With all the excitement of the iPhone 12 launch yesterday’s October Patch Tuesday went mostly unnoticed, but the update delivered a very important fix.

Security blog DarkReadings reports that the update fixed 87 vulnerabilities, including 21 remote code execution flaws.

None of the flaws was being exploited in the wild, but 6 were publicly known and could therefore be easily developed.

The most critical remote code execution flaw was CVE-2020-16898, which exploited a flaw in the Windows TCP/IP stack when it improperly handles ICMPv6 Router Advertisement packets. As Microsoft writes:

A remote code execution vulnerability exists when the Windows TCP/IP stack improperly handles ICMPv6 Router Advertisement packets. An attacker who successfully exploited this vulnerability could gain the ability to execute code on the target server or client.

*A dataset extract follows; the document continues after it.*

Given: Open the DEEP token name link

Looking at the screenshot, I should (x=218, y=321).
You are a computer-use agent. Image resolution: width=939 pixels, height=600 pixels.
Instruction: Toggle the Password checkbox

To exploit this vulnerability, an attacker would have to send specially crafted ICMPv6 Router Advertisement packets to a remote Windows computer.

Now that a patch is available it should be applied urgently, as the bug has a CVSS score of 9.8 and has been categorized as “exploitation more likely.”

There is also a denial of service flaw (CVE-2020-16899) in the Windows TCP/IP stack, where an improperly handles ICMPv6 Router Advertisement packets would let an attacker cause a target system to stop responding.

“Both vulnerabilities have been deemed more likely to be exploited,” says Chris Hass, director of information security and research at Automox. “The only good news is that Microsoft’s internal security team unearthed the vulnerabilities, meaning PoC [proof of concept] code likely won’t surface until someone reverse engineers the patch and discovers the source of these vulnerabilities.”

The 87 vulnerabilities patched are present in Windows, Office and Office Services and Web Apps, Visual Studio, Azure Functions, .NET Framework, Microsoft Dynamics, Open Source Software, Exchange Server, and the Windows Codecs Library, suggesting admins today have quite a bit of work to do.